### [SHORT EXERCISE]
Count the rows below that contain the string "resolution", with matching case-sensitive. Reply with the count alone.

# start of DATASET EXCERPTS

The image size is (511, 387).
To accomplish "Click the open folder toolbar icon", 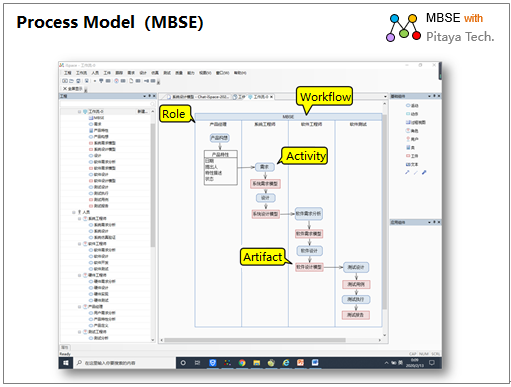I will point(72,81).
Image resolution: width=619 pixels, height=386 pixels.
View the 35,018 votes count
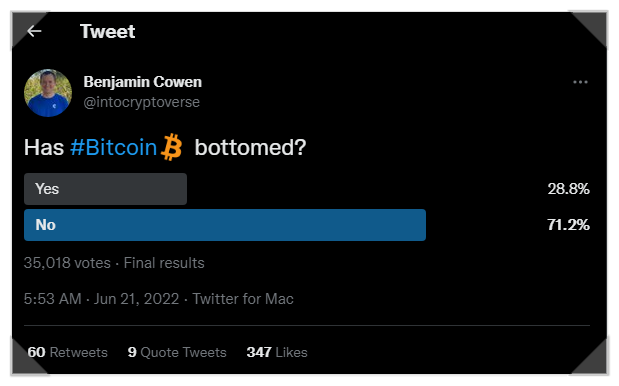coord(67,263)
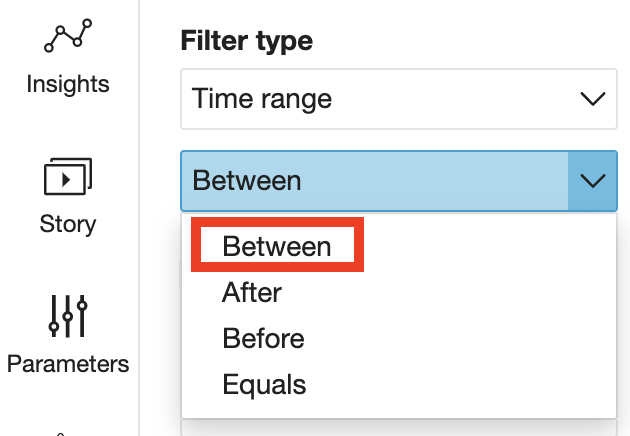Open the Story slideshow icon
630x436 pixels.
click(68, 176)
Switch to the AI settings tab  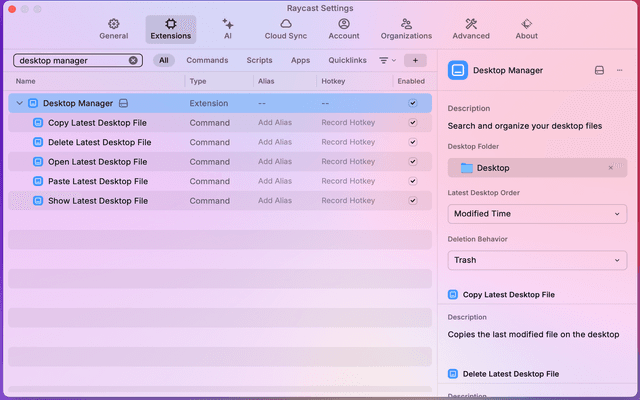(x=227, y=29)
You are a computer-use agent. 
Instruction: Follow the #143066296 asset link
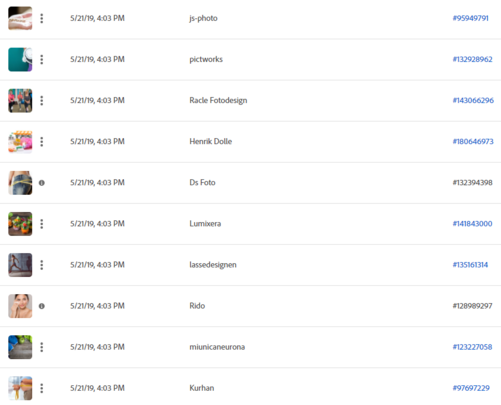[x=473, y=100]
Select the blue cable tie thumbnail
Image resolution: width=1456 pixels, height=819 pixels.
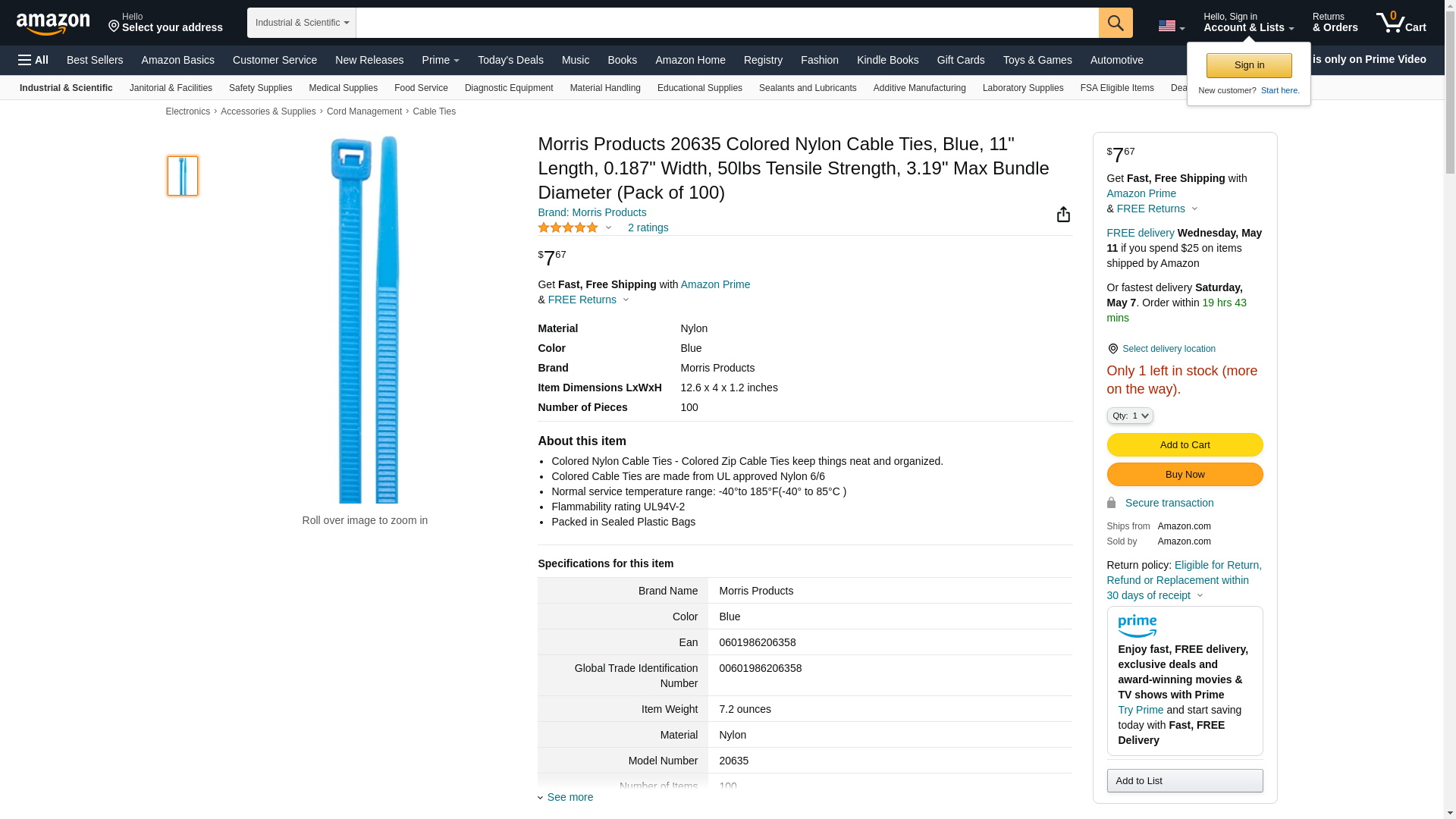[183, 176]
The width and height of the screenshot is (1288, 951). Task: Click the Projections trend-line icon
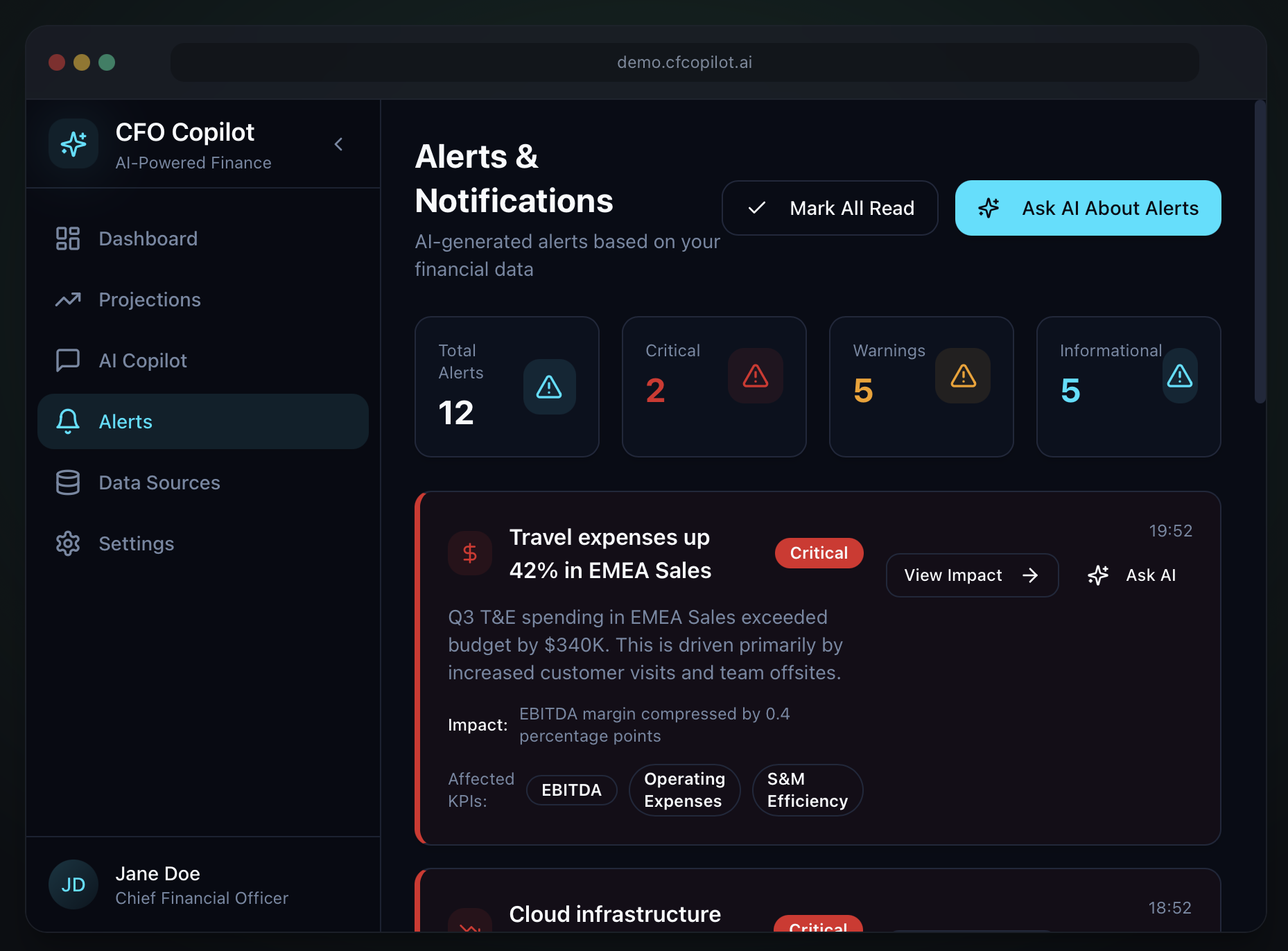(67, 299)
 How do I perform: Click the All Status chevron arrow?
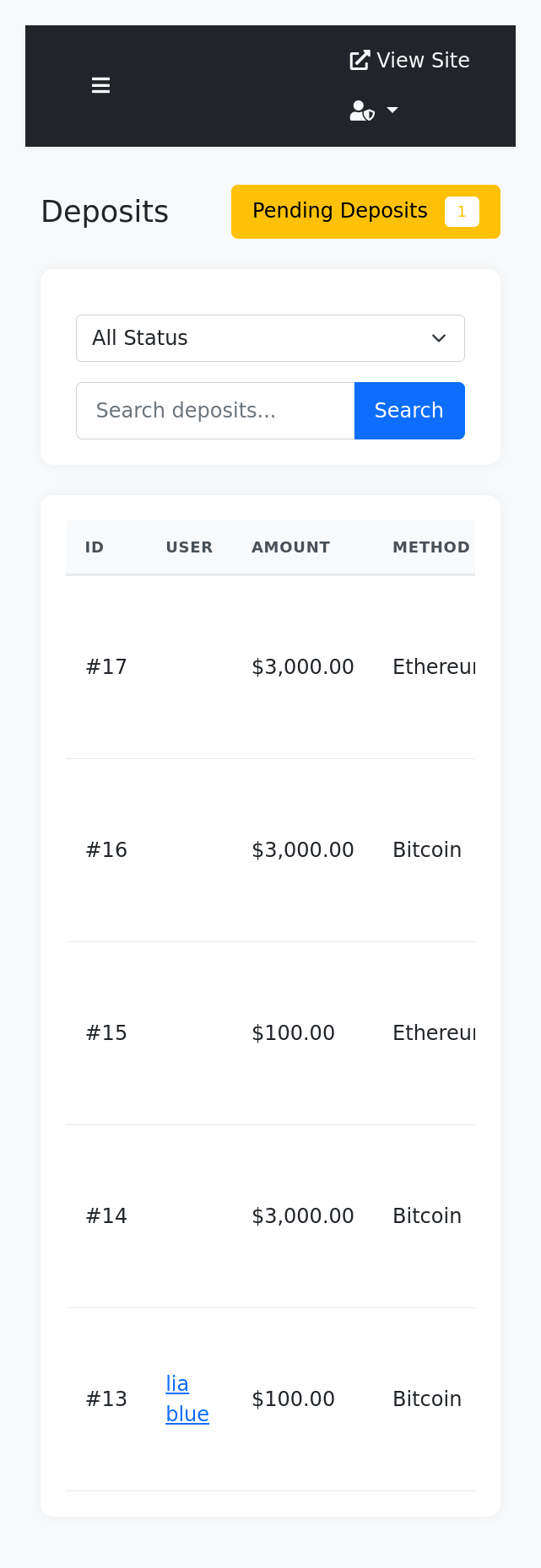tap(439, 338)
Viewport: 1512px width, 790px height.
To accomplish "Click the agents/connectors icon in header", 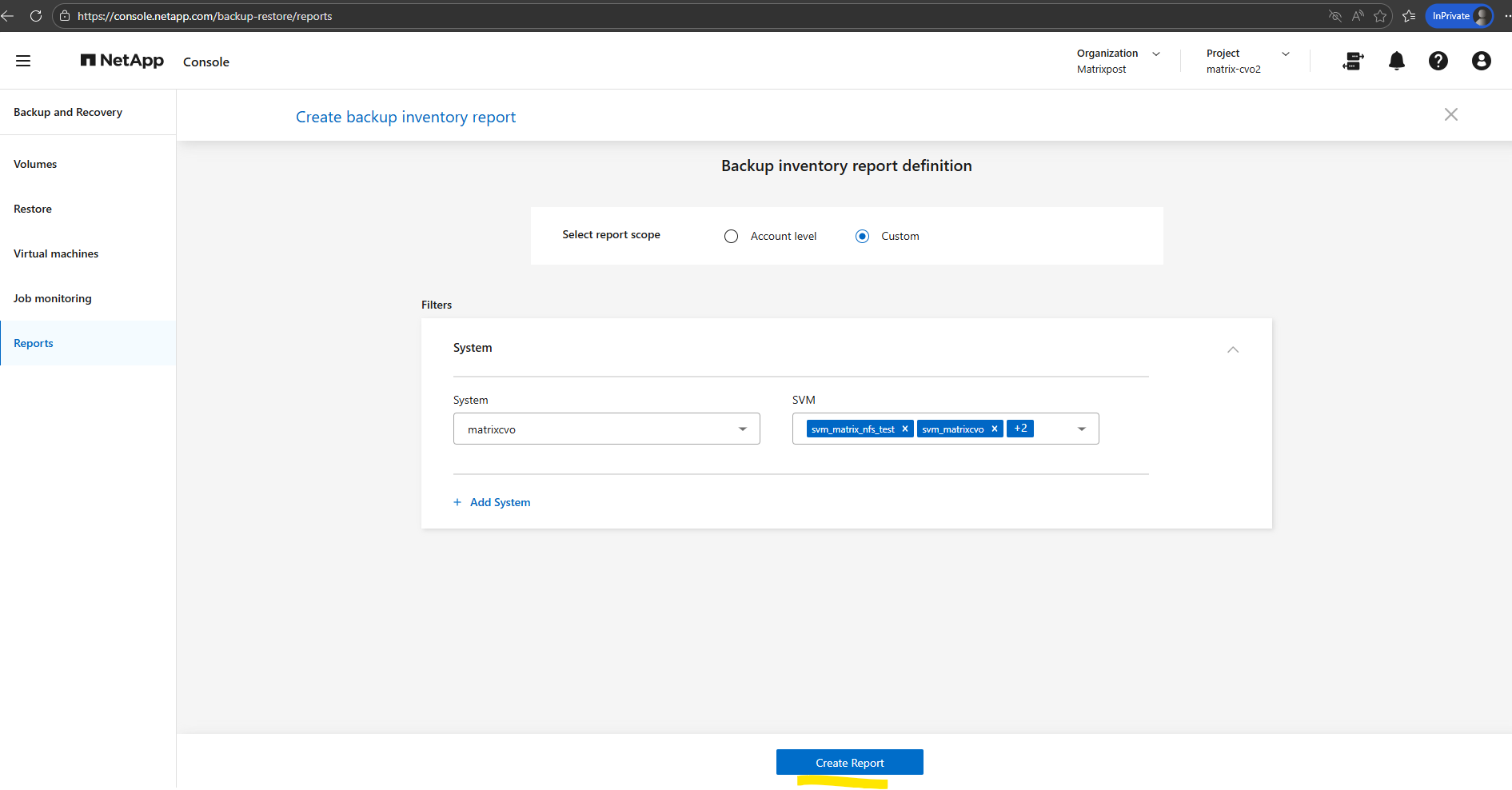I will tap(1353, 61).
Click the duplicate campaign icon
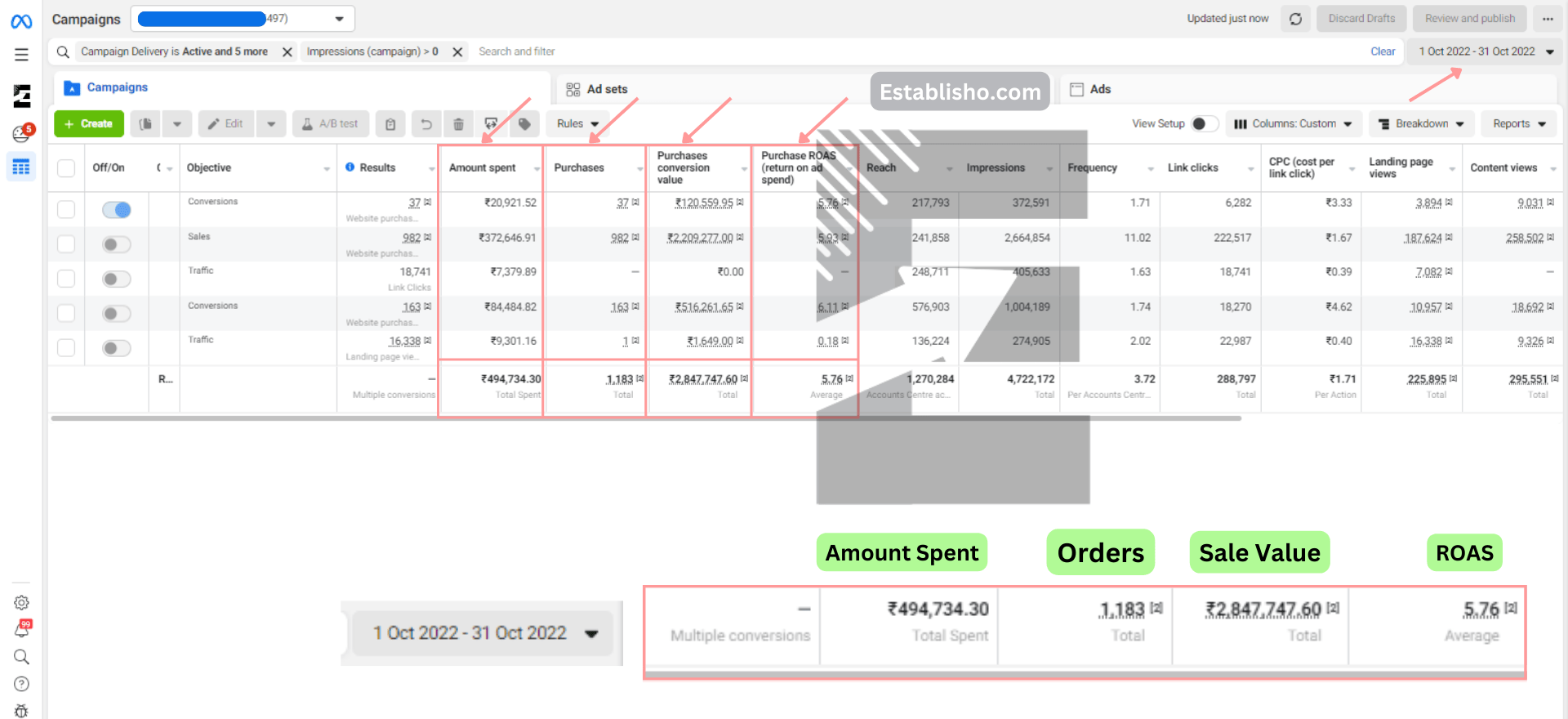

# end of DATASET EXCERPTS

### [ANSWER TO THE TASK]
2